> [Aim of the task]: Find the string "agent" in the data, then copy every line where it is found.

> [Records provided]:
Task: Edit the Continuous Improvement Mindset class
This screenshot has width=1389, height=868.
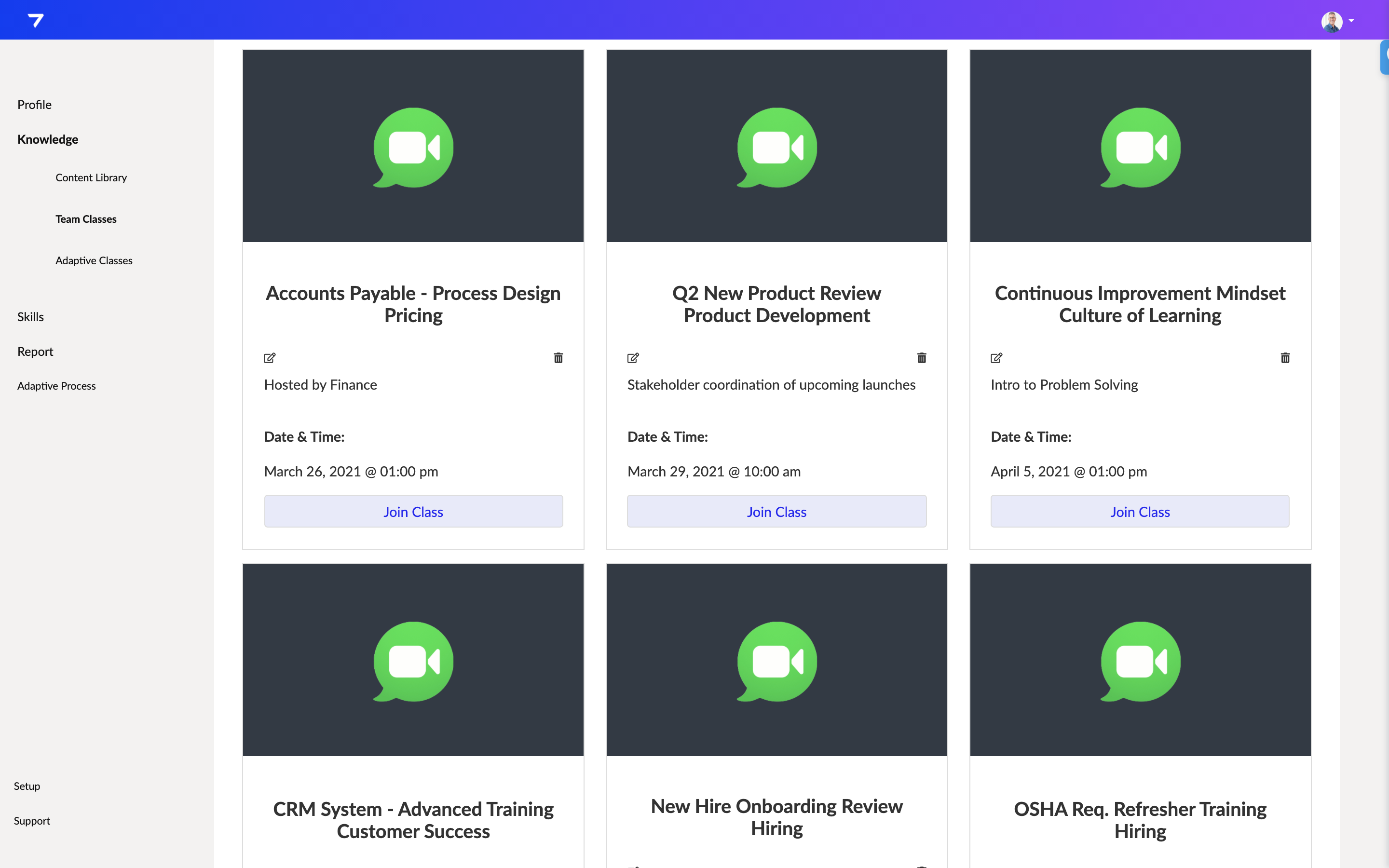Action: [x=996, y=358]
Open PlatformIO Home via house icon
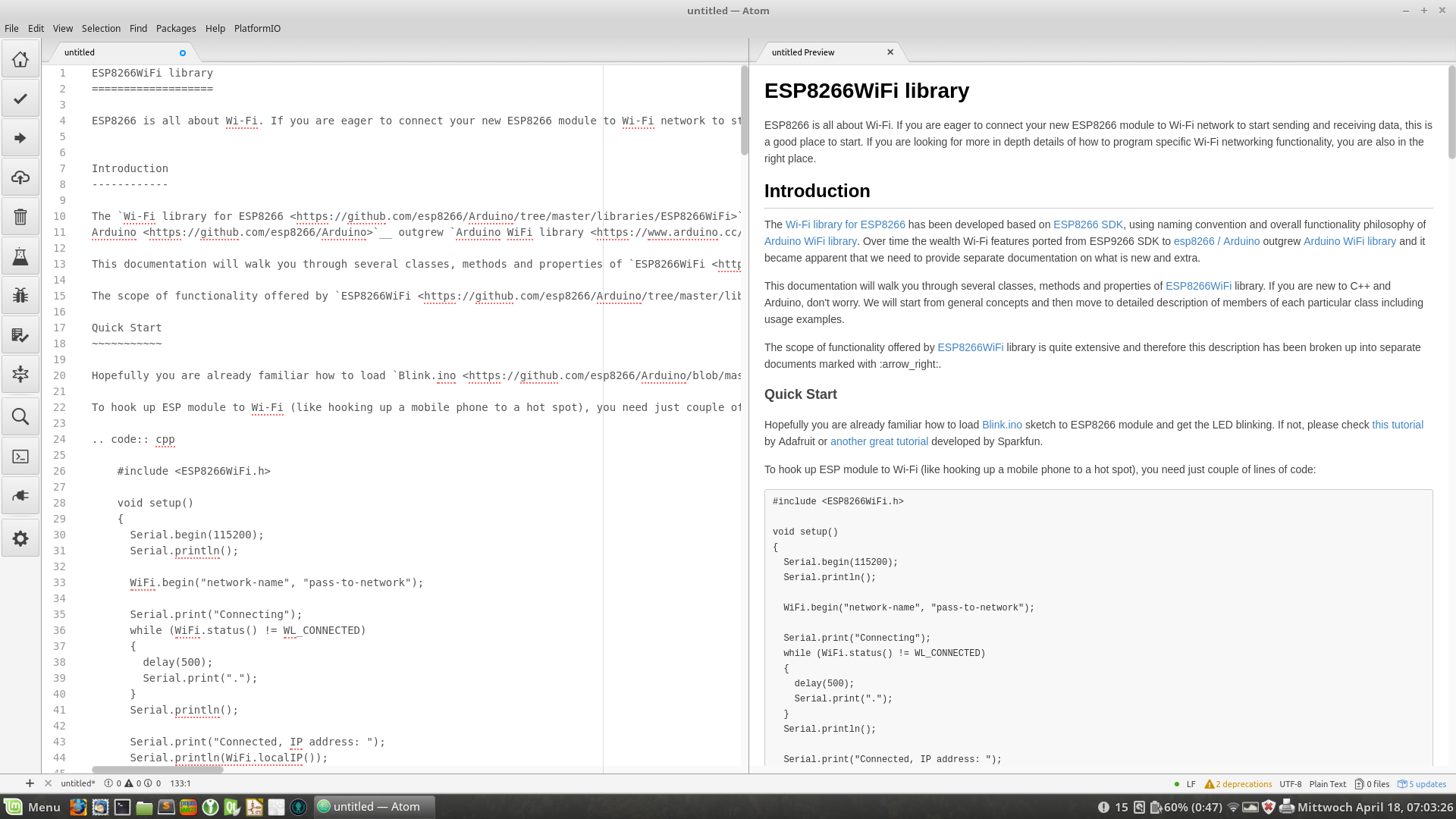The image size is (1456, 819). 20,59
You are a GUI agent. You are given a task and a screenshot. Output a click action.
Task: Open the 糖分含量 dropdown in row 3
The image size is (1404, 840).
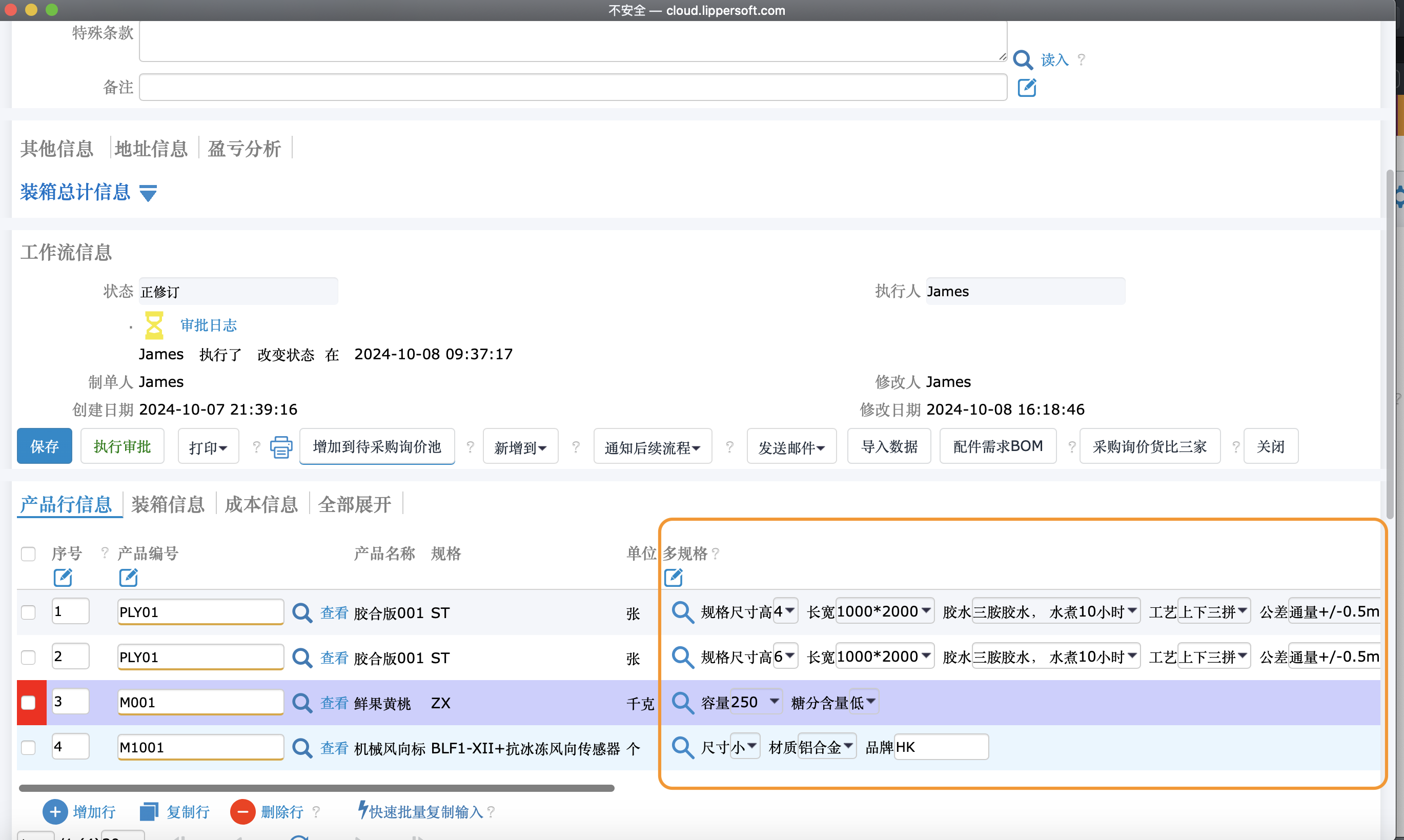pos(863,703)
...
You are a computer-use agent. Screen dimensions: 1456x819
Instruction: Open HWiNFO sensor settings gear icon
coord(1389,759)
==
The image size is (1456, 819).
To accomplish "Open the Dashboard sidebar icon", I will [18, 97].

> [Result of this task]:
You are a GUI agent. You are given a task and a screenshot. Output a click action.
You are a computer-use agent. Screen dimensions: 1456x819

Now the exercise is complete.